Humanism Defined
“For the essence of humanism is [the] belief … that nothing which has ever interested living men and women can wholly lose its vitality--no language they have spoken, nor oracle by which they have hushed their voices, no dream which has once been entertained by actual human minds, nothing about which they have ever been passionate or expended time and zeal.” — Walter Pater, Studies in the History of the Renaissance, p. 28.
It always strikes me as odd that some human beings ask other human beings to defend the notion of humanism or the study of the humanities, so-called.
Pater here echoes the Roman poet Terrence's declaration that Homo sum--"I am a man" (i.e., a human being)--and what follows from that fact is that "I consider nothing human alien to me" (nihil humanum alienum a me puto).
For human beings to take interest in themselves, their own thoughts and feelings, their own perceptions and experiences, is really a no-brainer.
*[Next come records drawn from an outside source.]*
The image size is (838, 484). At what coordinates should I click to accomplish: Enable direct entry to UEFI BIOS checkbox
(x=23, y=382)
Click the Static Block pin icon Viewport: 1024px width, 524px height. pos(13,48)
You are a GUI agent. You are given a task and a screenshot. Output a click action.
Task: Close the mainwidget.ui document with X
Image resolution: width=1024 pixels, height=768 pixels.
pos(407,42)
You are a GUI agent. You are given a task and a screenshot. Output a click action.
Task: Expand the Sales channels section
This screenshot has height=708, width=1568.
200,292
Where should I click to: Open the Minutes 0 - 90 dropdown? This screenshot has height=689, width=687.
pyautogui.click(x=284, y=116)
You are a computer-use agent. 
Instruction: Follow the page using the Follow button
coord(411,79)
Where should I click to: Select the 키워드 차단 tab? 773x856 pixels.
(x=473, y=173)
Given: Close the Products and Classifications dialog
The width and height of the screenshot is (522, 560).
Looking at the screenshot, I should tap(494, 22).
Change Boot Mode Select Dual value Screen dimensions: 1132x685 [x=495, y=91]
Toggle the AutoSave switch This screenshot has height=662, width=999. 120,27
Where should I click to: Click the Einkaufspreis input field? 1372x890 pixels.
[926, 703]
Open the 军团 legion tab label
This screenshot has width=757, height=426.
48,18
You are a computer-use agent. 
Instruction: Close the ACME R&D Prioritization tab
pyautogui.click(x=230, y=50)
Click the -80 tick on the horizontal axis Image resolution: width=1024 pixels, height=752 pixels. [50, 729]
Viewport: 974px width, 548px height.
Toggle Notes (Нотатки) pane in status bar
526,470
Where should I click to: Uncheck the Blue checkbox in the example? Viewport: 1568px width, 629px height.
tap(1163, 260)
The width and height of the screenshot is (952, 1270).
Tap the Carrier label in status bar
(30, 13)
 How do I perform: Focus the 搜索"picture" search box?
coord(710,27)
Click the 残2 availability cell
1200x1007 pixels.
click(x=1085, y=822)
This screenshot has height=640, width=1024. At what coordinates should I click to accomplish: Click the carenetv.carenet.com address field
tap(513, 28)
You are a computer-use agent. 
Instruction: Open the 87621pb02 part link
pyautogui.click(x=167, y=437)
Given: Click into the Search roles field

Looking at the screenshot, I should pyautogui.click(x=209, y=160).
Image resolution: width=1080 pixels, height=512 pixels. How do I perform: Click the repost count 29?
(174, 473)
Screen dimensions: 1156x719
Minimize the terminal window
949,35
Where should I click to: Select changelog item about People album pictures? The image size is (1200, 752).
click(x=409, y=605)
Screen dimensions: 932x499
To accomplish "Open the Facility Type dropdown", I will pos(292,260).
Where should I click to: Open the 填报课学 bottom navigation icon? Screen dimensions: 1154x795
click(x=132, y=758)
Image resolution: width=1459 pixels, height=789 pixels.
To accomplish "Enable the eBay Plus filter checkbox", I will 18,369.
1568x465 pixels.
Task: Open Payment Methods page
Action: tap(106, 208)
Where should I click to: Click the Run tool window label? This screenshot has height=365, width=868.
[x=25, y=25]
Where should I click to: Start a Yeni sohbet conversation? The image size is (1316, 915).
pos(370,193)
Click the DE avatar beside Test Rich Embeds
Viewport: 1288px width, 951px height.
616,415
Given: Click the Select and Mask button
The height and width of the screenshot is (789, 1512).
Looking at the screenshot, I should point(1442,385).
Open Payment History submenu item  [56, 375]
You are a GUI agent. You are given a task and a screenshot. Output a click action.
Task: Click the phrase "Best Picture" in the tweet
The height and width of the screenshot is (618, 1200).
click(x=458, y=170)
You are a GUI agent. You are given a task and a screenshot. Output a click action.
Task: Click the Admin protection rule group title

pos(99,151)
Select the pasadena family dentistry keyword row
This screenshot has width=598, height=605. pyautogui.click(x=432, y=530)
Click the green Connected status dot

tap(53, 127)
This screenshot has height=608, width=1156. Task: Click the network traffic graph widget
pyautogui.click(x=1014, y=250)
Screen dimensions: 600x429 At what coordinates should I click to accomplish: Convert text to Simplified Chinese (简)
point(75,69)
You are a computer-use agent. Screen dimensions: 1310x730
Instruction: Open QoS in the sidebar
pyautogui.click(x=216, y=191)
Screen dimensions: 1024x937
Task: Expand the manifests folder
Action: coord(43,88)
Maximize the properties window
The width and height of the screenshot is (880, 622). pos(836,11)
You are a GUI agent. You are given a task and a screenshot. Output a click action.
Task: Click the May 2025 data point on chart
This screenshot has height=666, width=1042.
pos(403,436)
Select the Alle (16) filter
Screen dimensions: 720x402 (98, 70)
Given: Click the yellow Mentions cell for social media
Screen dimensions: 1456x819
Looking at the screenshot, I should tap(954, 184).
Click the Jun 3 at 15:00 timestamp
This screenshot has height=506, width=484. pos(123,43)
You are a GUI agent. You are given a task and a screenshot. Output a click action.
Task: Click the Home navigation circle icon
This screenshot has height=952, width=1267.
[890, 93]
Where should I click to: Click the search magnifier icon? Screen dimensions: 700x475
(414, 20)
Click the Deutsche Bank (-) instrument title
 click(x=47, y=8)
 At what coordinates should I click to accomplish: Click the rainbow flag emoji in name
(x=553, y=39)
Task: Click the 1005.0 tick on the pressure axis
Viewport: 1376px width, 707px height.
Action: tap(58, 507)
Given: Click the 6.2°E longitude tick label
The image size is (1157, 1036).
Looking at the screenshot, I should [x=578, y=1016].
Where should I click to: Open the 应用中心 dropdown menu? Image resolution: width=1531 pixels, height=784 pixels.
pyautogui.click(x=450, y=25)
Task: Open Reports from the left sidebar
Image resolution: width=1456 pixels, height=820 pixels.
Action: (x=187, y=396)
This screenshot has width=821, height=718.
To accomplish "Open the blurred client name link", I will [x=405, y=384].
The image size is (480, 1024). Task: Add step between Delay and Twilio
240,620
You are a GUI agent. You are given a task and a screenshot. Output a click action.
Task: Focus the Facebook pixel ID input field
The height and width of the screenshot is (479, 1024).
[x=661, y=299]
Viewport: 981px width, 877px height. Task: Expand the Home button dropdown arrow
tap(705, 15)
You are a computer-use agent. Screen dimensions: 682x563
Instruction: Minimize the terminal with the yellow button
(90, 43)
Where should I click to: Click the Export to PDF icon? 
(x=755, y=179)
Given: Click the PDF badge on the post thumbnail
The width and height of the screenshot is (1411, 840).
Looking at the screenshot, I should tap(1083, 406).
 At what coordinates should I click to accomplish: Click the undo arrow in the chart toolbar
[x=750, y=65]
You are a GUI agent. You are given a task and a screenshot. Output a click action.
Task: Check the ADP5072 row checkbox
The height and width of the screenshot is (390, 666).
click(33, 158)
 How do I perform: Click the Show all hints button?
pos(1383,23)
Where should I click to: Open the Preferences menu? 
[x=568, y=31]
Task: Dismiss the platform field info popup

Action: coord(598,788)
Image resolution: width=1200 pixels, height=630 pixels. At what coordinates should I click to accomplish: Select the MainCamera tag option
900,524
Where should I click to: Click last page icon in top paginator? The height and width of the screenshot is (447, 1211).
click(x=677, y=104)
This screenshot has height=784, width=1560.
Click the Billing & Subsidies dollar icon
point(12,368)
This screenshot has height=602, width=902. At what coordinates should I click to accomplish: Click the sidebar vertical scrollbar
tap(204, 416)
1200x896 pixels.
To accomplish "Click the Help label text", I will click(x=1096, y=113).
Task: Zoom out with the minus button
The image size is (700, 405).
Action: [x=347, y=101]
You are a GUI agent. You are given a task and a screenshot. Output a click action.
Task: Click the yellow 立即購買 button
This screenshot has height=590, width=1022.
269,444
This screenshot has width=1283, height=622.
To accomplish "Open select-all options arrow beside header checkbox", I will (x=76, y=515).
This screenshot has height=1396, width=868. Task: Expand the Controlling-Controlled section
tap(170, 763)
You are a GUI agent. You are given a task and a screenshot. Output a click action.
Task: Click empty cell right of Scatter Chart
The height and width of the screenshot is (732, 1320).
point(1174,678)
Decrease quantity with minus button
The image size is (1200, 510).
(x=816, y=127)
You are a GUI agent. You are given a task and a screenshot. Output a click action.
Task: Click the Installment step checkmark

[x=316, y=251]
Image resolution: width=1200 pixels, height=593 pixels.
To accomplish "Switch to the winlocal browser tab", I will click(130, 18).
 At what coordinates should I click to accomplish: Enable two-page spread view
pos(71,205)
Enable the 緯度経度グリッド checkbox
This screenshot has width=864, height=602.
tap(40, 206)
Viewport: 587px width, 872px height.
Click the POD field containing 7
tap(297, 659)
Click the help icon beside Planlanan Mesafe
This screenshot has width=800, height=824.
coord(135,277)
Narcissistic, perhaps, but otherwise non-controversial.
And yet, increasingly in our world, the teaching of the humanities is under attack by human beings who, apparently, have lost interest in humanity.
If anyone should feel the need to defend their position, it should not be those who teach or advocate the teaching of the humanities, but those who oppose them.
But that is not the world we inhabit in the opening decades of the 21st century.